(Saved data entries)
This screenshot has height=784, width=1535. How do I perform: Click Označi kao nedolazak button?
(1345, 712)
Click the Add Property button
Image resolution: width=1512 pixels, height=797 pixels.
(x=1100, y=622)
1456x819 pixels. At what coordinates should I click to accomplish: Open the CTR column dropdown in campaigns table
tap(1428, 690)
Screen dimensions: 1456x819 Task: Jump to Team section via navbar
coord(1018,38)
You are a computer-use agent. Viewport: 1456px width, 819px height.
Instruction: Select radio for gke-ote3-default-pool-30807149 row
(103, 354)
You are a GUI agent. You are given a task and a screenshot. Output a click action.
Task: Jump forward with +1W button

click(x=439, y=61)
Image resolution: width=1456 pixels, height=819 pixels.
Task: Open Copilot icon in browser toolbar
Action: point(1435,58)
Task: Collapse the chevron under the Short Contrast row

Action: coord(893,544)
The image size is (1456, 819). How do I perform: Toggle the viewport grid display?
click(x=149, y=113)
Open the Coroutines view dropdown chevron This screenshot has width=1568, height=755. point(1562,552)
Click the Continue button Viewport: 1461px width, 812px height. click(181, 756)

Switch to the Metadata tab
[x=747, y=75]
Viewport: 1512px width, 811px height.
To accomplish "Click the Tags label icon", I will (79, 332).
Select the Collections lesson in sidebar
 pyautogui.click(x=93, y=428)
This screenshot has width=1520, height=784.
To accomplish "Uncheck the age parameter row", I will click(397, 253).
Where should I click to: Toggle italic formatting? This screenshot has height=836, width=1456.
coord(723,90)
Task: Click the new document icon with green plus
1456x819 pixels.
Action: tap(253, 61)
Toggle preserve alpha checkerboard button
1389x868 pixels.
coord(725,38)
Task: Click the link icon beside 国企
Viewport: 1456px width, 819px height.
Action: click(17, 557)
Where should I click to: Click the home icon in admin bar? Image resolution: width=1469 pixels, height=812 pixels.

Work request
Please give an exact copy of every entry.

The answer
This screenshot has height=784, width=1535. How do I perform: Click Označi kao nedolazak button?
(1345, 712)
Click the Add Property button
Image resolution: width=1512 pixels, height=797 pixels.
(x=1100, y=622)
1456x819 pixels. At what coordinates should I click to accomplish: Open the CTR column dropdown in campaigns table
tap(1428, 690)
Screen dimensions: 1456x819 Task: Jump to Team section via navbar
coord(1018,38)
You are a computer-use agent. Viewport: 1456px width, 819px height.
Instruction: Select radio for gke-ote3-default-pool-30807149 row
(103, 354)
You are a GUI agent. You are given a task and a screenshot. Output a click action.
Task: Jump forward with +1W button

click(x=439, y=61)
Image resolution: width=1456 pixels, height=819 pixels.
Task: Open Copilot icon in browser toolbar
Action: point(1435,58)
Task: Collapse the chevron under the Short Contrast row

Action: coord(893,544)
The image size is (1456, 819). How do I perform: Toggle the viewport grid display?
click(x=149, y=113)
Open the Coroutines view dropdown chevron This screenshot has width=1568, height=755. point(1562,552)
Click the Continue button Viewport: 1461px width, 812px height. click(181, 756)

Switch to the Metadata tab
[x=747, y=75]
Viewport: 1512px width, 811px height.
To accomplish "Click the Tags label icon", I will (79, 332).
Select the Collections lesson in sidebar
 pyautogui.click(x=93, y=428)
This screenshot has width=1520, height=784.
To accomplish "Uncheck the age parameter row", I will click(397, 253).
Where should I click to: Toggle italic formatting? This screenshot has height=836, width=1456.
coord(723,90)
Task: Click the new document icon with green plus
1456x819 pixels.
Action: tap(253, 61)
Toggle preserve alpha checkerboard button
1389x868 pixels.
coord(725,38)
Task: Click the link icon beside 国企
Viewport: 1456px width, 819px height.
Action: click(17, 557)
Where should I click to: Click the home icon in admin bar? Image resolution: width=1469 pixels, height=812 pixels.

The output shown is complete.